The risks now include security, compliance, ethics, bias, hallucinations, vendor controls, data protection and unpredictable model behavior. The pace of change makes the job harder. New risks can emerge in months, even days.
At Comcast, Nandan said the first rule is that teams should go through AI governance before adopting tools or launching AI products. Employees are encouraged to experiment, but within guardrails.
That balance is important. If employees feel they have to hide AI experimentation, companies lose visibility into risk. If they’re given transparent pathways to test tools responsibly, leaders can channel curiosity into safer innovation.
For Nandan, some of the guidance comes down to common sense: Do not put customer data into unauthorized tools. Ask vendors hard questions. Understand what can go wrong before introducing a tool into the organization.
Still, common sense alone is not enough. AI governance needs structure, authority and standards.
Customer Experience Is Where AI Can Win — or Go Viral for the Wrong Reason
Customer experience is one of the clearest areas where AI can create value, according to Nandan. But only when companies design the division of labor between AI and humans carefully.
Routine, repetitive tasks are good candidates for automation. A customer who wants a bill summary or help with a basic request may benefit from an AI system that can respond quickly and consistently.
But not every customer interaction should be automated. If a tree falls on someone’s house and they call for help, that is an emotional moment. Nandan said that kind of situation should be escalated to a human.
The point is not to remove humans from customer experience. The point is to design AI as a collaborative partner, which requires companies to decide what the bot handles, when a human takes over, how the handoff works and how the system returns to automation when appropriate.

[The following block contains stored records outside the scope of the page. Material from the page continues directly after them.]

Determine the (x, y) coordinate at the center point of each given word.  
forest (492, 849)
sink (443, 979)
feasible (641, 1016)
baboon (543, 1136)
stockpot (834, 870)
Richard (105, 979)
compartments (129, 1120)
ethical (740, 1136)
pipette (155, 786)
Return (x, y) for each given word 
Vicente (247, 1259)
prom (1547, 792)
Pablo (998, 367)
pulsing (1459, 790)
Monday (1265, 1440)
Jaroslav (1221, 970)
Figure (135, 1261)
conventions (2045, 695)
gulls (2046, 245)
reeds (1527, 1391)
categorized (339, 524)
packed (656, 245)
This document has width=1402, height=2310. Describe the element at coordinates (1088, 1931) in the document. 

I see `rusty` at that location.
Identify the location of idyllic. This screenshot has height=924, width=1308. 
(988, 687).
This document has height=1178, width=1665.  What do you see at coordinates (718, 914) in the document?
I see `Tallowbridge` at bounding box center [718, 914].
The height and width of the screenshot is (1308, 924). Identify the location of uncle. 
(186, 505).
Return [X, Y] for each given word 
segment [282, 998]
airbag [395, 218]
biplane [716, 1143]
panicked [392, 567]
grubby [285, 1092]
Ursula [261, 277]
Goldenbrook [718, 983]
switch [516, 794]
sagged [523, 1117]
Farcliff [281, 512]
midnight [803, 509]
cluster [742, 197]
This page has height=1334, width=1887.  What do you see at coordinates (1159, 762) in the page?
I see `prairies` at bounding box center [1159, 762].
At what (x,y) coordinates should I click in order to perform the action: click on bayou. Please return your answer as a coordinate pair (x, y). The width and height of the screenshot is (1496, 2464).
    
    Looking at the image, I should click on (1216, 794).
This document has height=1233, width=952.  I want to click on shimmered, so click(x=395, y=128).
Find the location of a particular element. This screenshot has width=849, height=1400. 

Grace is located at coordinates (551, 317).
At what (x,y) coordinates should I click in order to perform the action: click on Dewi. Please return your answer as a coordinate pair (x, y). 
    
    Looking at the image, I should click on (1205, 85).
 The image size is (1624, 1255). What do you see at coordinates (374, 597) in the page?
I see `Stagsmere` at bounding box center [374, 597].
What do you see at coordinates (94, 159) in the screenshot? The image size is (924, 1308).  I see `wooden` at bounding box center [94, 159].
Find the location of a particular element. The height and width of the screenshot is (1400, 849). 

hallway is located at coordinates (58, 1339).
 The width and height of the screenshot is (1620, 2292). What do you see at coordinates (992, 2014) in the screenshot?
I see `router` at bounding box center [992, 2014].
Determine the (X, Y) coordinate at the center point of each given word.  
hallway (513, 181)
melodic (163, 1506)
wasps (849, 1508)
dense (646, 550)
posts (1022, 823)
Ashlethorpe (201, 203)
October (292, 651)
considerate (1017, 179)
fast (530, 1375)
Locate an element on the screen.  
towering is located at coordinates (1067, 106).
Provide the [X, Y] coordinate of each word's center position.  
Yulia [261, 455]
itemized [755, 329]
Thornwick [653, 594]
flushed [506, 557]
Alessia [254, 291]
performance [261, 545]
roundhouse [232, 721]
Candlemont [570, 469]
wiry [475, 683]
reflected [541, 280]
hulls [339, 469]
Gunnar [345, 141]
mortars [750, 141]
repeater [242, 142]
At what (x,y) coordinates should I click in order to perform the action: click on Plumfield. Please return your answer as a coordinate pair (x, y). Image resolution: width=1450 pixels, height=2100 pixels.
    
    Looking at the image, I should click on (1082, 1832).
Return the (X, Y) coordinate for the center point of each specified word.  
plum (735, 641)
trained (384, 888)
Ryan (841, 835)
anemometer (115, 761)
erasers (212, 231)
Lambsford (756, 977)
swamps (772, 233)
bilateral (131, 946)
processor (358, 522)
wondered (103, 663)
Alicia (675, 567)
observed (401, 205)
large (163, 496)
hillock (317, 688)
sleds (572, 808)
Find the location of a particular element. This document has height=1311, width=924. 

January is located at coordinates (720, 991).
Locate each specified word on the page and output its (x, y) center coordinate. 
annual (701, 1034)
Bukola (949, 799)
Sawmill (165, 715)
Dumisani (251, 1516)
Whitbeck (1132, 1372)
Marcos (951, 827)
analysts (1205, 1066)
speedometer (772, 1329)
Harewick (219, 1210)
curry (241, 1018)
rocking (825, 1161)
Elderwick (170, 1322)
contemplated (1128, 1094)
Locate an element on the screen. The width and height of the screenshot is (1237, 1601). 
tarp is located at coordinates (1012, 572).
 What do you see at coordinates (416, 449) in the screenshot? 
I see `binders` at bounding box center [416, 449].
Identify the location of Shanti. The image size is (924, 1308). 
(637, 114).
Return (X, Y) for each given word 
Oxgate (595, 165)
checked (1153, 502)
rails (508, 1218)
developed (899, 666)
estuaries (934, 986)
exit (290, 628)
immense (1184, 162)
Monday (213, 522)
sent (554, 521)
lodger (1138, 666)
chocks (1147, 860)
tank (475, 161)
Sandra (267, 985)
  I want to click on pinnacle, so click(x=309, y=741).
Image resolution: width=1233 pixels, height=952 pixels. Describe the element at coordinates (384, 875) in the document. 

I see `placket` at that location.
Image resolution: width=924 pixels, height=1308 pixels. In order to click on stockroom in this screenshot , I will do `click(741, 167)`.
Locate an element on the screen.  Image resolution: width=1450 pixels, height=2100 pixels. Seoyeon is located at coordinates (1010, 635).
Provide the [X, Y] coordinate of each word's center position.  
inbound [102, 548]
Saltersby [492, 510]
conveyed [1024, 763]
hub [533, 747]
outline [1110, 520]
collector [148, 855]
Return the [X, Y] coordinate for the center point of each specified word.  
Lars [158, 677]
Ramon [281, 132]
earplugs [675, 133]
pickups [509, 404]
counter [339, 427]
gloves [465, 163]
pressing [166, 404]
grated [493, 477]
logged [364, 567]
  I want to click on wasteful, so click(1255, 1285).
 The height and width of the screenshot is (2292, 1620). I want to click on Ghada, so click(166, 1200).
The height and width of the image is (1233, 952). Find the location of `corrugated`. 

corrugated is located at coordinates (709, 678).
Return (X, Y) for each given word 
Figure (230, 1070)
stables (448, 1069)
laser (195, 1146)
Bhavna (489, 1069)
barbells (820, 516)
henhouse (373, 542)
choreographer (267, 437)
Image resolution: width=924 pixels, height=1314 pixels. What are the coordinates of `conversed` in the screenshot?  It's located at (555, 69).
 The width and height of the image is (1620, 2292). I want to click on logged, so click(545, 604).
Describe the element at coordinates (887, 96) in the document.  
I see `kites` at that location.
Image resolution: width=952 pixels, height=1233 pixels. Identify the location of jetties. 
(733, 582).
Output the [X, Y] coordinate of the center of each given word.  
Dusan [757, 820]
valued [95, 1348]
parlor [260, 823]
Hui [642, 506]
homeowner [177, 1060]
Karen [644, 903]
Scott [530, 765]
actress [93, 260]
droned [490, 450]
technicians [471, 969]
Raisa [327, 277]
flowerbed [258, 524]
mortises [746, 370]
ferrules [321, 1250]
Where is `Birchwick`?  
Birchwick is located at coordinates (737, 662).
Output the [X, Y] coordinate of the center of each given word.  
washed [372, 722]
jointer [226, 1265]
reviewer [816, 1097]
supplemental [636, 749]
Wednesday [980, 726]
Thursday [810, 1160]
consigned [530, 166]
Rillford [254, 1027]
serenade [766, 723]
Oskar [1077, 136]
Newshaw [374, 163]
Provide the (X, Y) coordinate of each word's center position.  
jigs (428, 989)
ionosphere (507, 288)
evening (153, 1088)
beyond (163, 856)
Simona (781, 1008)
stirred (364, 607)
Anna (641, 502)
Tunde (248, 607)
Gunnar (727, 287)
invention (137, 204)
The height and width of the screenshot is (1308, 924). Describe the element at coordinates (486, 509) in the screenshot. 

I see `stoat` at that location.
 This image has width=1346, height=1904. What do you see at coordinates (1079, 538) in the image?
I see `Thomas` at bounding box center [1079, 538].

Poorly designed AI customer experiences can create legal, reputational and operational problems. The Air Canada chatbot case, where a chatbot gave a customer incorrect information about bereavement fares, has become a cautionary tale for companies deploying customer-facing AI.
Nandan’s view is that accountability should be clear. If an AI agent hallucinates or performs poorly, the team that built it has responsibility for the failure. But accountability also needs to exist at the organizational level.
As Nandan noted, companies need a central entity — whether a person, team or governing body — setting engineering standards, evaluation requirements, vendor review processes and customer experience metrics.
Without that structure, teams risk building disconnected agents in silos.
Related Article: The Inference: The Leadership Mindset Needed to Scale AI
The Enterprise AI Advantage Is Discipline
The next phase of enterprise AI will be won by the companies that know which pilots deserve to scale.
That requires a shared North Star across engineering, product, customer experience and business leadership. It requires experimentation without recklessness. It requires governance that enables innovation rather than burying it. And it requires a realistic understanding of what AI costs after the demo ends.
For enterprise leaders, Nandan’s advice is a useful corrective to the current AI rush: Start with the customer problem. Ask why. Test for scale before you celebrate the pilot. Build governance before the risk shows up in public.
AI can reduce friction, improve service and create new operating models. But only if enterprises stop treating pilots as proof and start treating them as the beginning of a much harder question: Can this actually work at scale?